A Sewanee legend of just a few years after, Henry D. Phillips, was called by Woodruff "the greatest football player who ever sank cleated shoes into a chalk line south of the Mason–Dixon line."

Of Vanderbilt's winningest coach Dan McGugin, Woodruff wrote "The plain facts of the business are that McGugin stood out in the South like Gulliver among the native sons of Lilliput. There was no foeman worthy of the McGugin steel.”
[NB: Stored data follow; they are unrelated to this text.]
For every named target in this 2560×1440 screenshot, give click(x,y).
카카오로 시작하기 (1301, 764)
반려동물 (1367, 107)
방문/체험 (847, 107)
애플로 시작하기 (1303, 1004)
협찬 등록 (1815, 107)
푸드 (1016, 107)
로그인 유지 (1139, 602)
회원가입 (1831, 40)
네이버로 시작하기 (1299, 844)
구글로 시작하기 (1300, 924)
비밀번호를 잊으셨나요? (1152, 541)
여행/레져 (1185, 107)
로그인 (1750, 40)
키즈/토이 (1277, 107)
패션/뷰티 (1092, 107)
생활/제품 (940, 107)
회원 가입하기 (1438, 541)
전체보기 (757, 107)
After the loss of Knute Rockne's Fighting Irish to Georgia Tech in 1928, Rockne wrote of an attack on his coaching in the Atlanta Journal, "I am surprised that a paper of such fine, high standing [as yours] would allow a zipper to write in his particular vein . . . the article by Fuzzy Woodruff was not called for."

The last game he ever covered was the Alabama-Tennessee game of 1929.

==Death==
Woodruff's tombstone is inscribed "Copy All In". Three rifle volleys were fired over the grave and taps played on an army bugle as his casket was lowered into Crestlawn Cemetery, Atlanta. Woodruff was buried in a bloodstained overseas uniform that he brought back. The blood on the uniform was not his own but that of a foreign youth who died in his arms as "Fuzzy" led his men over the top at the Battle of Soissons. "He was a nice boy and I liked him" declared "Fuzzy" in explaining the attachment to the uniform.